* Entries shown:
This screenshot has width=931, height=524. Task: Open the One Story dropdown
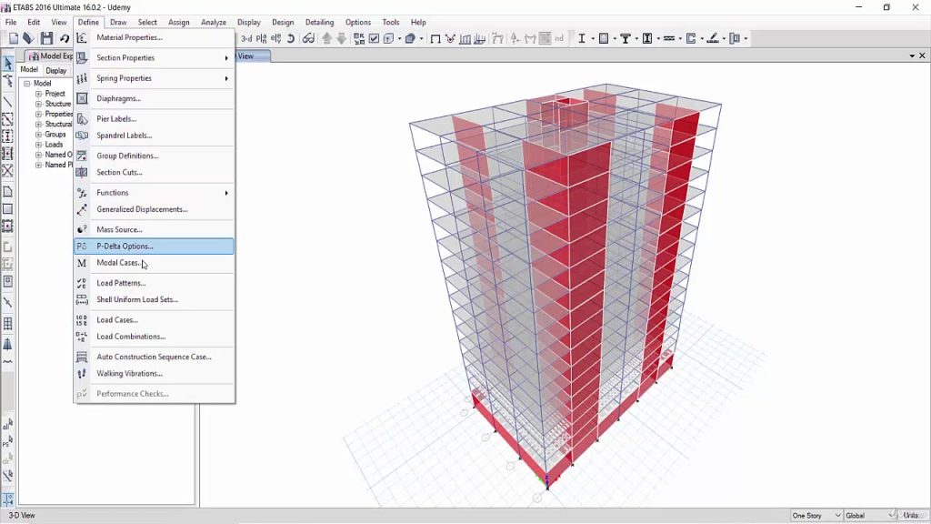[x=816, y=515]
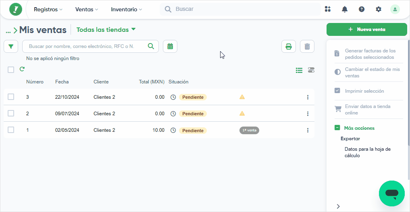
Task: Click the calendar date picker icon
Action: tap(170, 46)
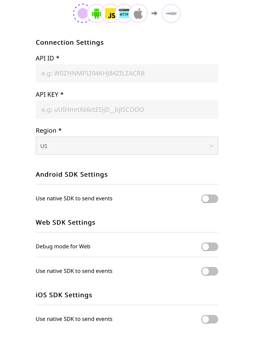Viewport: 253px width, 338px height.
Task: Select US in the Region field
Action: pos(44,146)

* Aim of the exercise: Would you transcribe the whole listing above exactly? The pictures should not be included.

* Solution for this exercise:
This screenshot has width=931, height=524. Task: Open the One Story dropdown
[x=816, y=515]
Task: Click the calendar date picker icon
Action: tap(170, 46)
Viewport: 253px width, 338px height.
Task: Select US in the Region field
Action: pos(44,146)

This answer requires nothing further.